Later came artists such as Georgia O'Keeffe, who lived nearby. O'Keeffe was so taken with one particular mountain in the area -- the flat-topped Pedernal to the southwest -- that she once said of it, "God told me if I painted it enough, I could have it." This helps explain why some local residents bristle when they hear their land referred to as "O'Keeffe Country".
Just as O'Keeffe was bringing the beauty of this land to the attention of the world, paleontologists were uncovering its deep past. In a quarry at Ghost Ranch they found fossilized phytosaur skeletons -- the bones which had helped inspire the name of "Ranchos de los Brujos". At roughly the same time they uncovered other Triassic era creatures such as Coelophysus, an early carnivorous dinosaur which has become a sort of mascot for Ghost Ranch.
Ghost Ranch is a great place to explore natural history.

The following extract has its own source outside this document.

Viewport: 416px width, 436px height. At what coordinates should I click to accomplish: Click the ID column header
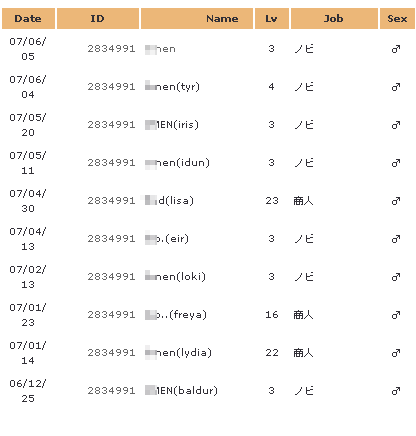pos(98,19)

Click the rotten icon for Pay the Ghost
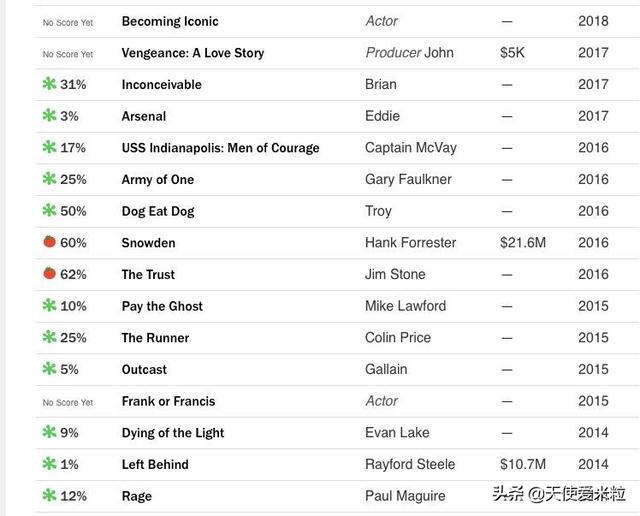(49, 306)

When you tread through the mud near the parking lot, you're re-mixing Triassic era river mud. If you climb to the top of Kitchen Mesa (pun intended?) on the south side of the ranch, you'll find yourself standing on a layer of gypsum laid down by the Jurassic-era Todilto Sea.

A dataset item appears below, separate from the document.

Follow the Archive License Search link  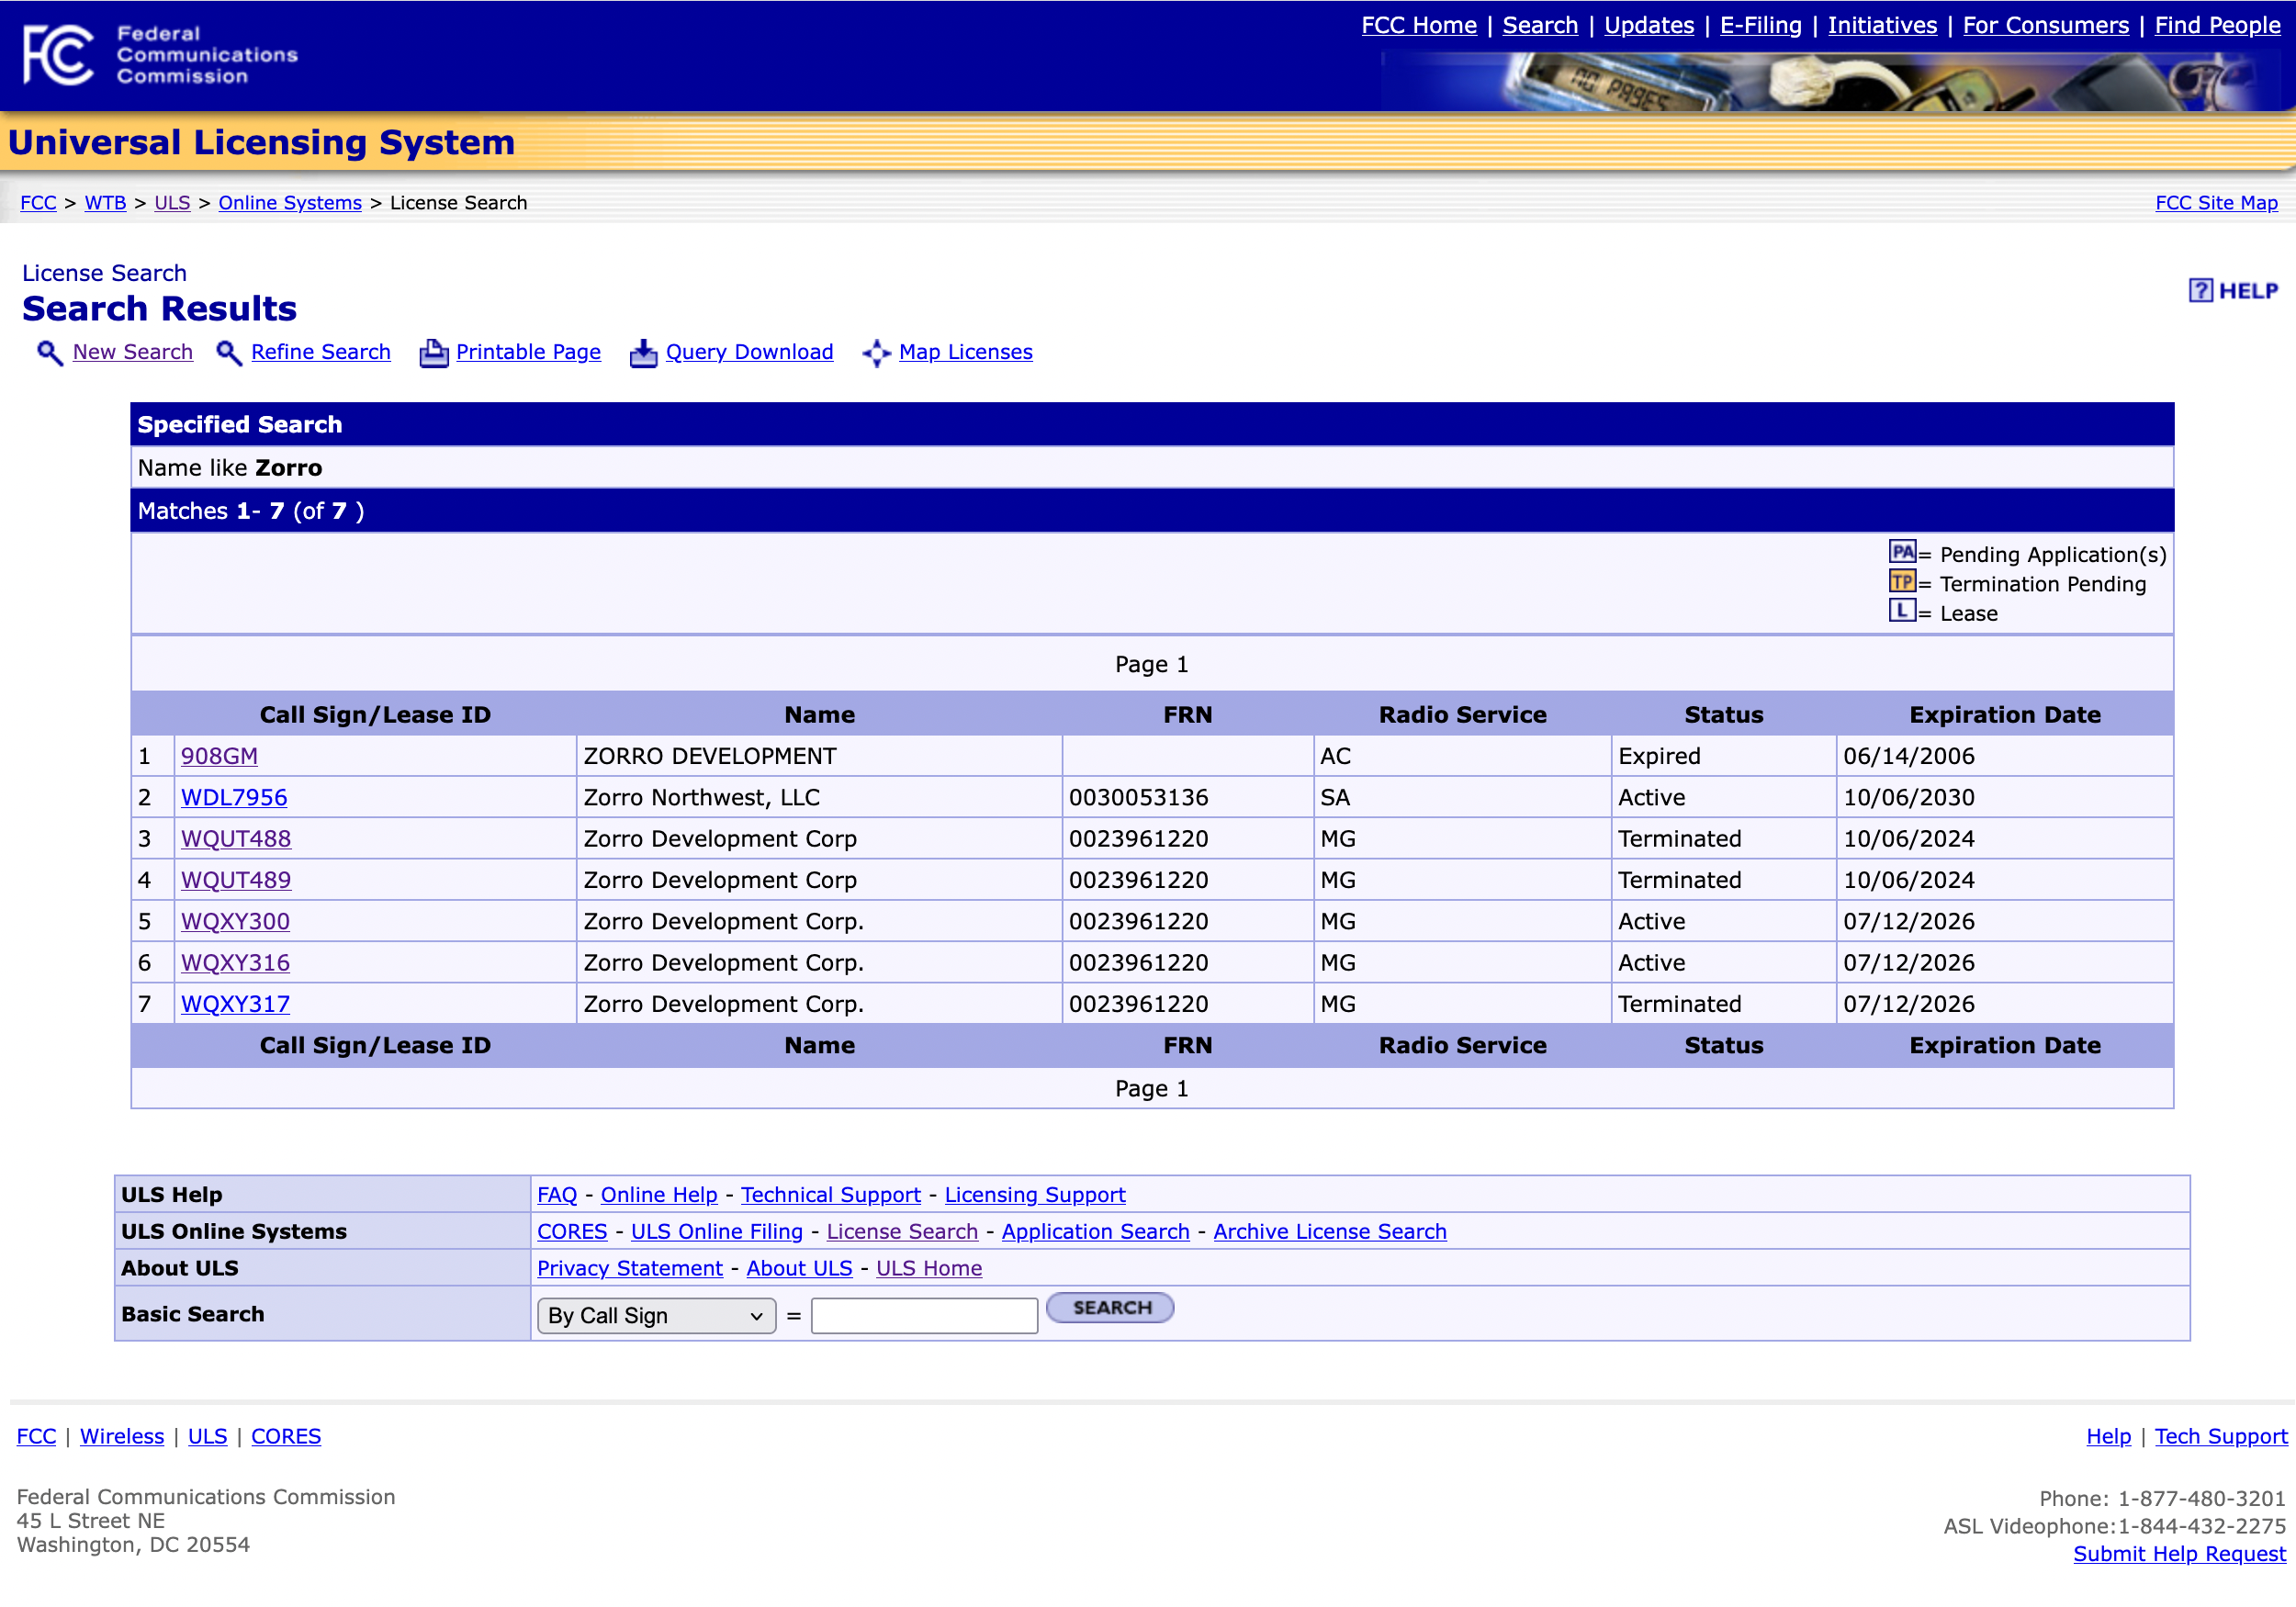tap(1329, 1232)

Everywhere you go you're close to the ancient past, and you stand a good chance of discovering something new -- or, old. That's exactly what happened to a group of hikers in 2004, who discovered a previously unknown Triassic relative of T. Rex. It's making the news now, as its structure suggests that most dinosaurs evolved in, and fanned out from, what is now South America.
You'll also find yourself near the sets of a few Hollywood movies. Shortly after you turn onto the ranch's dirt access road, you'll notice what appears to be an old cabin on your right. It's really a prop, built as part of a set for "City Slickers". And just across the highway from Ghost Ranch, near the shores of Abiquiu Reservoir, is an old airstrip on which the opening scenes of "Indiana Jones and the Kingdom of the Crystal Skull" were filmed.
But never mind all that. Ghost Ranch is a great place to take a walk. The scenery is just spectacular, and I hope our images can convey even a small sense of that.